Should ultimate losses related to the terrorist attacks remain consistent with Markel’s current estimates of $75 million, and should Fitch gain greater comfort that the Markel International operating results are continuing to improve, the ratings will likely be affirmed and removed from Rating Watch.
If losses grow higher than current estimates, or results at Markel International do not improve, Fitch may downgrade the insurer FSR of the continuing operations to a level that is likely to be no less than “A-,” which still implies a strong ability to meet claim obligations. Fitch will monitor the operating results of Markel International, as well as Markel’s plans to raise capital or take other offsetting actions, and expects to resolve the Rating Watch within the next several quarters.

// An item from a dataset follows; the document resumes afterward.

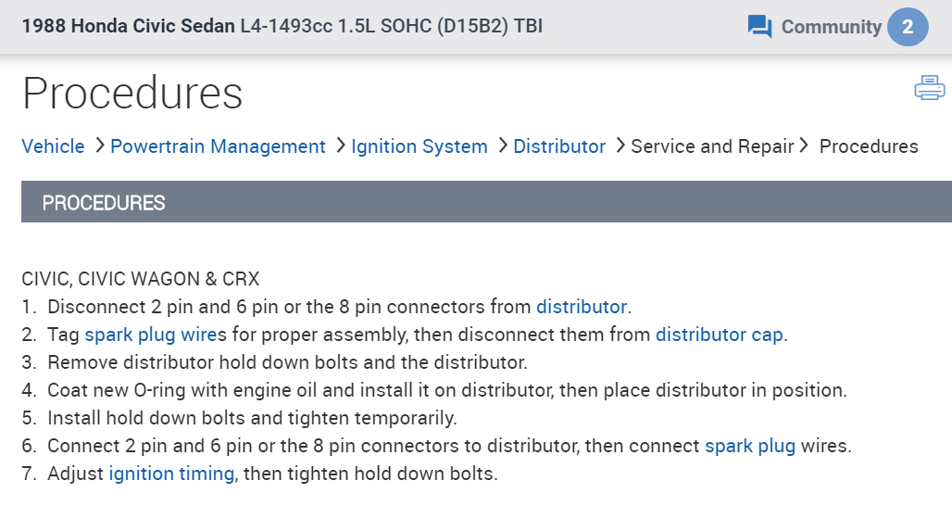The image size is (952, 506).
Task: Click the chevron after Vehicle breadcrumb
Action: point(99,145)
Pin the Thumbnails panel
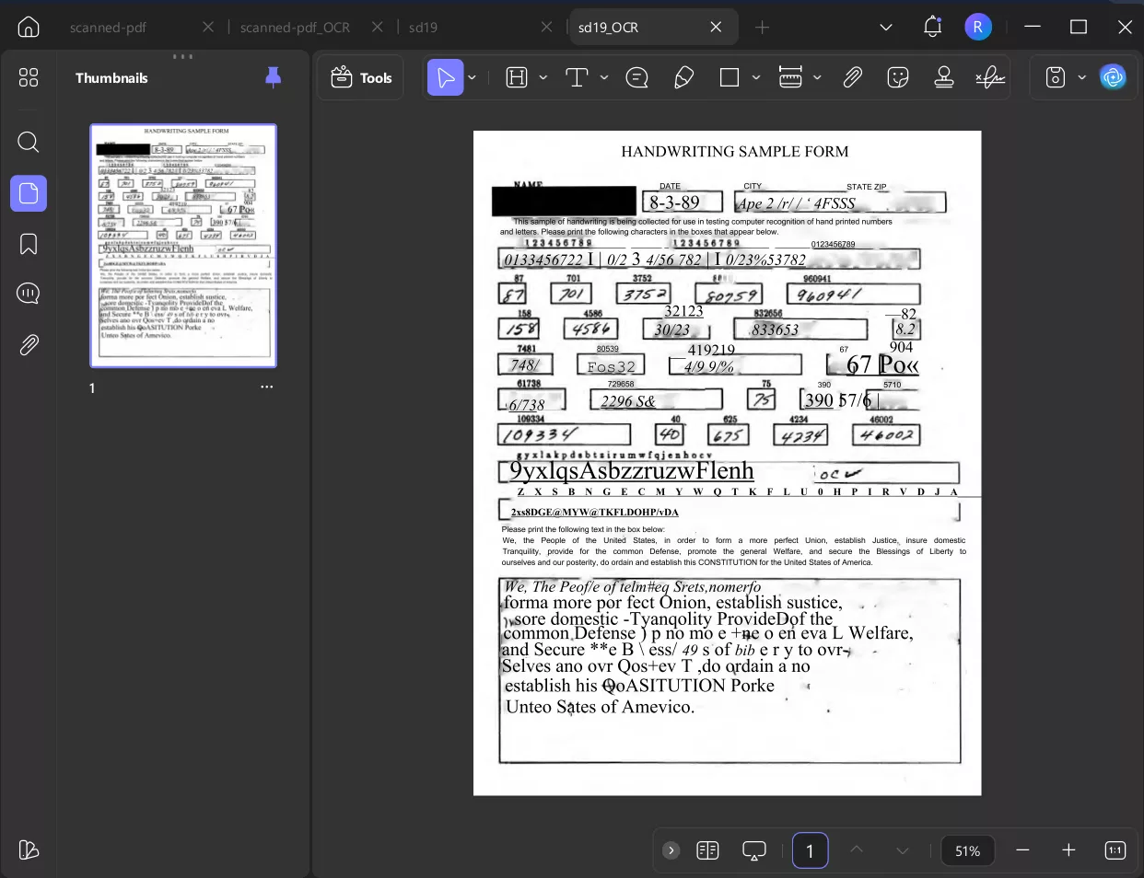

Markel’s pretax lost estimate of $75 million represents approximately 5 percent to 7.5 percent of its June 30, 2001 equity, which was $985 million, depending upon the ultimate tax effect of the loss. Markel has consistently reserved for its losses conservatively, though the unprecedented nature of this loss introduces and additional element of uncertainty.
Additionally, Fitch considers Markel’s financial flexibility to be very good.